Alcuni virus umani tra cui HIV ed Ebola hanno lo stesso sito di scissione simile alla furina, il che li rende contagiosi.

 

È possibile che la mutazione del virus sia avvenuta naturalmente sugli ospiti animali.

 

"È possibile che un progenitore di SARS-CoV-2 sia saltato nell'uomo, acquisendo le caratteristiche genomiche sopra descritte attraverso l'adattamento durante la trasmissione da uomo a uomo non rilevata”. si legge nello studio. 

 

"Una volta acquisiti, questi adattamenti consentirebbero alla pandemia di decollare e produrre un gruppo di casi sufficientemente ampio da innescare il sistema di sorveglianza che lo ha rilevato”.

Hanno anche affermato che i più potenti modelli di computer basati sulle attuali conoscenze sul coronavirus non sono in grado di generare una struttura proteica spike così strana ma altamente efficiente da legare con le cellule ospiti.

 

Lo studio, inoltre, ha significativamente ridotto, se non escluso, la possibilità di un'origine di laboratorio, afferma Collins.
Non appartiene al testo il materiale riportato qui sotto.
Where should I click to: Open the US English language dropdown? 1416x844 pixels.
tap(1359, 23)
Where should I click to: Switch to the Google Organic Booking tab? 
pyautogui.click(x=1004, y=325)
"In effetti, qualsiasi bioingegnere che cercasse di progettare un coronavirus che minacci la salute umana probabilmente non avrebbe mai scelto questa particolare conformazione per una proteina di spike”. 

 

Le scoperte degli scienziati occidentali concordano con quanto affermato dall’epidemiologo cinese Zhong Nashan, consigliere del governo di Pechino per il contenimento delle epidemia. Lo scienziato cinese in numerose occasioni ha indicato come vi sono prove scientifiche crescenti per suggerire che l'origine del virus potesse non essere stata in Cina.

"La presenza di Covid-19 a Wuhan non significa che abbia avuto origine a Wuhan”, ha affermato la settimana scorsa. 

 

Un medico che lavora in un ospedale pubblico per curare i pazienti di Covid-19 a Pechino ha affermato che lo scorso anno numerosi operatori sanitari in diversi paesi hanno riportato numerosi casi di polmoniti misteriosi.

 

Riesaminare i registri e i campioni di questi pazienti potrebbe rivelare ulteriori indizi sulla storia di questa pandemia in peggioramento, ha detto il medico, che ha chiesto di non essere nominato a causa della sensibilità politica della questione.

"Ci sarà un giorno in cui l'intera questione verrà alla luce”.

 

Una prova ulteriore che va smentire chi si ostina definire il Covid-19 come ‘virus cinese’, oppure insiste rasentando il ridicolo nel voler insinuare che il nuovo coronavirus sia fuoriuscito da un qualche laboratorio segreto in quel di Wuhan in Cina.